The Figaris at home this month.
Jessica said of her daughter, "I would hope that she lives in a world of love and acceptance in her future."
David said he wants Liliana "to know that she’s loved and that she’s safe." (Photos by Eve Edelheit for The Washington Post)
TOP: The Figaris at home this month. BOTTOM LEFT: Jessica said of her daughter, "I would hope that she lives in a world of love and acceptance in her future." BOTTOM RIGHT: David said he wants Liliana "to know that she’s loved and that she’s safe." (Photos by Eve Edelheit for The Washington Post)
‘A world of love’
Just as David had a dream of marrying Jessica, the couple have a dream for Liliana’s life, too. As the little girl shifted between them babbling at the dining-room table on a recent afternoon, they took turns describing it out loud.
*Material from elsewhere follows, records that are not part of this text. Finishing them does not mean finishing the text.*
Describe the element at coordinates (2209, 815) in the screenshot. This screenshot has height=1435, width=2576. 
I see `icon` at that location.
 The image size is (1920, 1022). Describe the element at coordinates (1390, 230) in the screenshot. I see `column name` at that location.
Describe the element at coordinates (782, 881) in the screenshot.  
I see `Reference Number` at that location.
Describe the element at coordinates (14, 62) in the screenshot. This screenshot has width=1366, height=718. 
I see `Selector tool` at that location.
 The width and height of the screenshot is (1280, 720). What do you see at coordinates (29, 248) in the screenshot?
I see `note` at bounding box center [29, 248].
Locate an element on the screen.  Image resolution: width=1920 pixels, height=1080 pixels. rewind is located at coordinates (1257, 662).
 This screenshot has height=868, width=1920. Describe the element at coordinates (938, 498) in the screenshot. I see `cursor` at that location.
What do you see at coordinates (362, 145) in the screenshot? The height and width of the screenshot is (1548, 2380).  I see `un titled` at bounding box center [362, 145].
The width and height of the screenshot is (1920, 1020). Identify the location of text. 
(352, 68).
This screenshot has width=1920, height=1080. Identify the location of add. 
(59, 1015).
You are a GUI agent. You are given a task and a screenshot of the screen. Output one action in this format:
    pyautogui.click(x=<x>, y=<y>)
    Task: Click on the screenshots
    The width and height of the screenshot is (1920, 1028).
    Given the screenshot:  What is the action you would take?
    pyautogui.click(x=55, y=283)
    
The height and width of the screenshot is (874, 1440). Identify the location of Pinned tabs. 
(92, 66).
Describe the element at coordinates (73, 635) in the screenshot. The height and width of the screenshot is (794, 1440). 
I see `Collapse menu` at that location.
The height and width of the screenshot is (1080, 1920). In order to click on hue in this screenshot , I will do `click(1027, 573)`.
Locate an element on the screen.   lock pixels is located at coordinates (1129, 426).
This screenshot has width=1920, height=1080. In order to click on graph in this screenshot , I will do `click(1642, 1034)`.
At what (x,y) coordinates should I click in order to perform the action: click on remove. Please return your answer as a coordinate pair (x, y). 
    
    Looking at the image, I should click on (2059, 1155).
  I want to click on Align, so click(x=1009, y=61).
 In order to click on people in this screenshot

Jessica: “I think what I want for Liliana is for her to live in a world full of friends, full of love — not have to worry about who doesn’t like me or who doesn’t want to be friends based on how she looks. I would hope that she lives in a world of love and acceptance in her future.
“I still want her to be twice as good as everyone else, but just for the sake of being twice as good.”
David: “I want her to be brought up with the same kind of family values and to know that she’s loved and that she’s safe. … I don’t want to have to have a talk with her: ‘If the police come. Make sure you do this.’ If we didn’t have to have that talk, that’s a world that I would want for her.”
When he and Jessica cast their ballots in the presidential election, they will be voting to create that kind of life for Liliana — and that kind of country for themselves.
“Otherwise,” David asked, “what is the point of going to a march?”